Trump administration’s challenge to vaquita-related ban on Mexican seafood imports rejected

Published on
November 29, 2018

A Trump administration challenge to a three-month-old ban on the import of Mexican shrimp and other seafood caught by gillnet in the Upper Gulf of California was rejected by a federal court on 28 November.

Implemented under protections bestowed on the critically endangered vaquita porpoise by the Marine Mammal Protection Act, the seafood import ban has now been challenged unsuccessfully three times by the administration of U.S. President Donald Trump.

In the most recent ruling, the U.S. Court of Appeals for the Federal Circuit confirmed a preliminary order implementing a federal law that requires a ban on seafood imported from Mexico’s Upper Gulf of California due to the danger gillnet fishing creates for the vaquita.

Just 15 individual vaquita remain, all living in the Upper Gulf of California, where they face extinction caused by entanglement in fishing nets. The Natural Resources Defense Council estimates that gillnets kill about 50 percent of the rapidly dwindling vaquita population every year.

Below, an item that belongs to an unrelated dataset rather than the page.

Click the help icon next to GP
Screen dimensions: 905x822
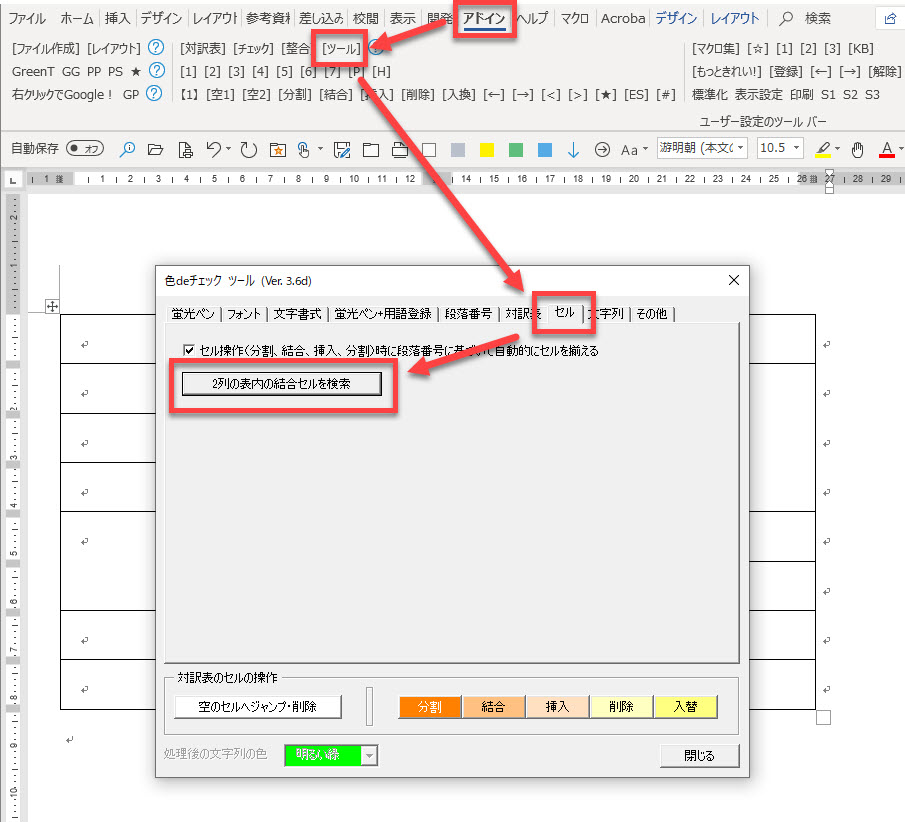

“The federal agencies charged with protecting the vaquita should focus their resources on saving the last of these animals, rather than continuing to lose in the courtroom,” NRDC staff attorney Giulia Good Stefani said in a press release. “Immediate pressure on Mexico to ban all gillnets in the upper gulf and to clear the area of illegal nets is necessary now for the vaquita’s survival.”

Sarah Uhlemann, international program director at the Center for Biological Diversity, said Mexico has failed to permanently ban all gillnets in the vaquita’s habitat, despite recommendations by scientists.

“This victory helps U.S. consumers fight the vaquita’s extinction,” Uhlemann said. “The seafood embargo will force Mexico to finally remove dangerous gillnets and save these graceful porpoises before it’s too late.”

Despite the existential threat facing the vaquita, the U.S. departments of Commerce, Treasury and Homeland Security, which are collectively responsible for implementing the import ban, have each tried and failed to remove or modify the import ban, according to DJ Schubert, a wildlife biologist with the Animal Welfare Institute.

“The U.S. government is wasting its time and facilitating the extinction of the vaquita by continuing its efforts to reverse the court’s order,” Schubert said. “It’s time for the U.S. government to accept the opinion, ensure full implementation of the ban and continue to work with the government of Mexico to save the vaquita.”